Higher education is in limbo because of the coronavirus pandemic, but according to a campus-wide email that Chancellor Glenn Boyce sent on April 29, the university will make a decision concerning fall classes by June 30.
“The university is developing contingency plans for a range of scenarios for the Fall 2020 semester,” Provost Noel Wilkin said. “Additionally, we are gathering information to plan for each scenario, including options that would involve bringing people back to campus with safety precautions in place.”
Several university deans and professors said those contingency plans range from conducting fall semester classes in person with social distancing measures, to continuing classes entirely online to starting students online and then transitioning them back on campus at some point during the semester.
Members of the incoming class of 2024 at Ole Miss are weighing their options as well. Some are considering unenrolling from the university if classes remain online through the fall semester to either enroll in a different school or take a gap year before beginning college.
“If fall classes end up being online, I would unenroll from UM for the semester, if that’s possible, and attend a local community college,” Madison Loker, an incoming criminal justice major from Maryland, said. “It would be irresponsible of me to pay out-of-state tuition when I could take the same classes at a community college for a fraction of the price.”
Still, Loker said she would certainly “be the first one to reenroll” as soon as the university allowed students back on campus.
Wilkin said the university is aware of these potential student concerns.
“The impact of the pandemic is leading many prospective students to defer until very late in the process before deciding where they will go to college,” he said. “For that reason, we continue to engage with prospective students and families as they seek to consider their options, and we are making it clear to our applicants how much we hope they decide to join us in Oxford.”
Owen Elwonger, an incoming general business major from Greensboro, North Carolina, said it was not likely that he would switch to a school closer to home or take a gap year, but he said these were still possibilities.
“I definitely wouldn’t do that for the long term at least,” he said.
Elwonger said that he thinks that tuition should be lower for both in-state and out-of-state students if classes continue operating solely online in the fall “for the sake of fairness.” Like Loker, he thinks that he would not be getting as much value out of his enrollment at Ole Miss online as he would be in-person.
However, Robert Kelchen, a Seton Hall University professor who studies financial access to higher education, recently told MarketWatch that most universities can not afford to reduce or refund tuition while they are still paying employees.

──────────────────────────────

To do:
1/ In the article about fall classes at Ole Miss, by what date will the university decide on fall classes?
2/ Continue the article about fall classes at Ole Miss, picking up after its last sentence.
The lines after this are separate material and have no connection to the article.

Data extract:
──────────────────────────────

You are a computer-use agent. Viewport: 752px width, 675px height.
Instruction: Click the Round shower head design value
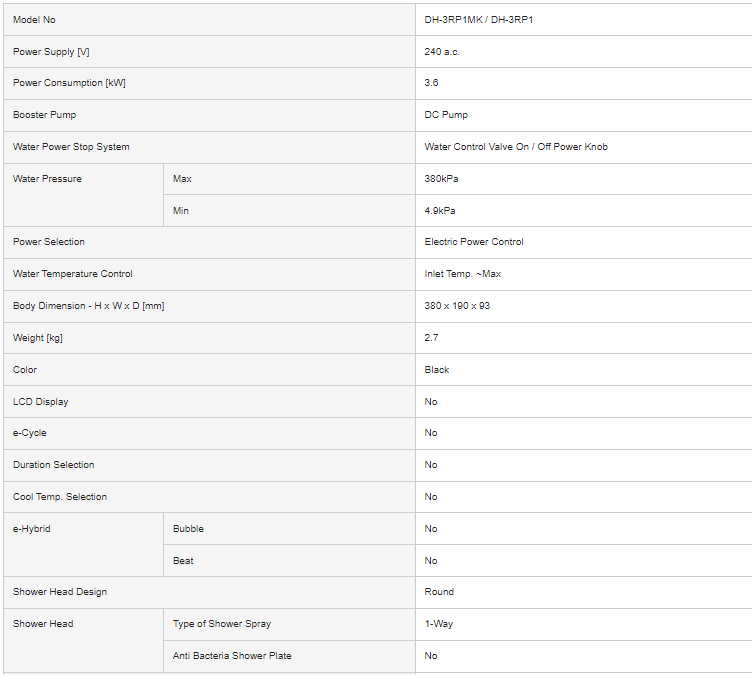(x=439, y=592)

──────────────────────────────

Outputs in order:
1/ By June 30.

2/
Wilkin said the university has not furloughed or fired any employees because of the effects of coronavirus pandemic.
“To date, no university employees have been furloughed or ‘let go,’” Wilkin said. “We are considering options that might be necessary to deal with the financial and operational impact of the pandemic on our operations in the next fiscal year, which begins July 1.”
Another concern that some high school seniors who are planning to attend Ole Miss in the fall are facing is that of educational preparedness.
According to the most recently available enrollment statistics, Ole Miss enrolls students from every state and almost 100 different countries. Because of this, the education students have before ever arriving on campus can vary greatly among students.
Elizabeth Hanaway, an incoming freshman biology major from Birmingham, Alabama, said she worries about the education gap among incoming students widening because of the coronavirus pandemic.
“That’s a problem I definitely think we’ll see,” Hanaway said. “I was luckily taking several AP (Advanced Placement) classes this semester, but now the exams have been shortened, so even if I do pass my exams, I don’t know that I’ll use them because I don’t know that they’re really going to be a true indicator of what ability I had.”
Lexi Abrams, an incoming education major from Canton, Georgia, said she feels the same way.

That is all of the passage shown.